AIM OF THE EXERCISE: Your result should be the lines holding the word "agent", copied from the entries below.

::::::::

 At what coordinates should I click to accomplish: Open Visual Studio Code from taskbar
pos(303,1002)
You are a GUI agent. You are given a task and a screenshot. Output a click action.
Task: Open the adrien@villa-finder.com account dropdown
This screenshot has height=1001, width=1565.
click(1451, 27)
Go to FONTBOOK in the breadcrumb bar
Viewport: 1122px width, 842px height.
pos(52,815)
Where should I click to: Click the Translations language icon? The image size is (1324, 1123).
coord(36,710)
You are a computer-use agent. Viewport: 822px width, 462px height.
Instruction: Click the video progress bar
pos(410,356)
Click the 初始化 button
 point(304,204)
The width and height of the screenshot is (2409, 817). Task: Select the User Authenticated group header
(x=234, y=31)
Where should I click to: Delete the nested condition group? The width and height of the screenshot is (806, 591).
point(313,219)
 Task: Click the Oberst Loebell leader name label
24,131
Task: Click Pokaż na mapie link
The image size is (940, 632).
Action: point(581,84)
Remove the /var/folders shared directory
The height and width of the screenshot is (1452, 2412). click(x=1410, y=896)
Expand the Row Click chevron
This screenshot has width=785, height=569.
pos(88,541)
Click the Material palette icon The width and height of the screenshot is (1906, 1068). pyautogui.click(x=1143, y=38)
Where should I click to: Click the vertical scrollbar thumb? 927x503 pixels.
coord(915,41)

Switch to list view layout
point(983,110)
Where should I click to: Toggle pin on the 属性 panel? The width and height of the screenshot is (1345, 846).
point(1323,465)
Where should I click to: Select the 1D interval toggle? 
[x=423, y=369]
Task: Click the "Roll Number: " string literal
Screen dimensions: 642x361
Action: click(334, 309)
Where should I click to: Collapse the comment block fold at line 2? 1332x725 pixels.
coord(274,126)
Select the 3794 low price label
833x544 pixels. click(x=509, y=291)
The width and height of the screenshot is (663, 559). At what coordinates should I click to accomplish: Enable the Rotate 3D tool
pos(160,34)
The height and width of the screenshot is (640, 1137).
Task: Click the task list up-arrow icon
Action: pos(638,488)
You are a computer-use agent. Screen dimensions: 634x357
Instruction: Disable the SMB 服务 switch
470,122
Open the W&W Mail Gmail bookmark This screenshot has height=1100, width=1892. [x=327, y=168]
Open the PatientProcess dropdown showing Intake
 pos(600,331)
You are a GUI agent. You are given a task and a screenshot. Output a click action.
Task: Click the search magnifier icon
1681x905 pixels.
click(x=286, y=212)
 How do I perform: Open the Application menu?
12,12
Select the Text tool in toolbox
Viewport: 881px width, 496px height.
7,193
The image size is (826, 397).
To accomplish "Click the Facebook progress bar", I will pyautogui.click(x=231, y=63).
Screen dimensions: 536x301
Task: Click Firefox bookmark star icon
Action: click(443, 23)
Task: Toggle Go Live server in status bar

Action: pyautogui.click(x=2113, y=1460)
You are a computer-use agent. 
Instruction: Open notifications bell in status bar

::::::::

ANSWER TO THIS PROBLEM:
You are a GUI agent. You are given a task and a screenshot. Output a click action.
You are a computer-use agent. Viewport: 822px width, 462px height.
You are a computer-use agent. Screen dimensions: 634x357
You are a GUI agent. You are given a task and a screenshot. Output a click action.
You are a computer-use agent. 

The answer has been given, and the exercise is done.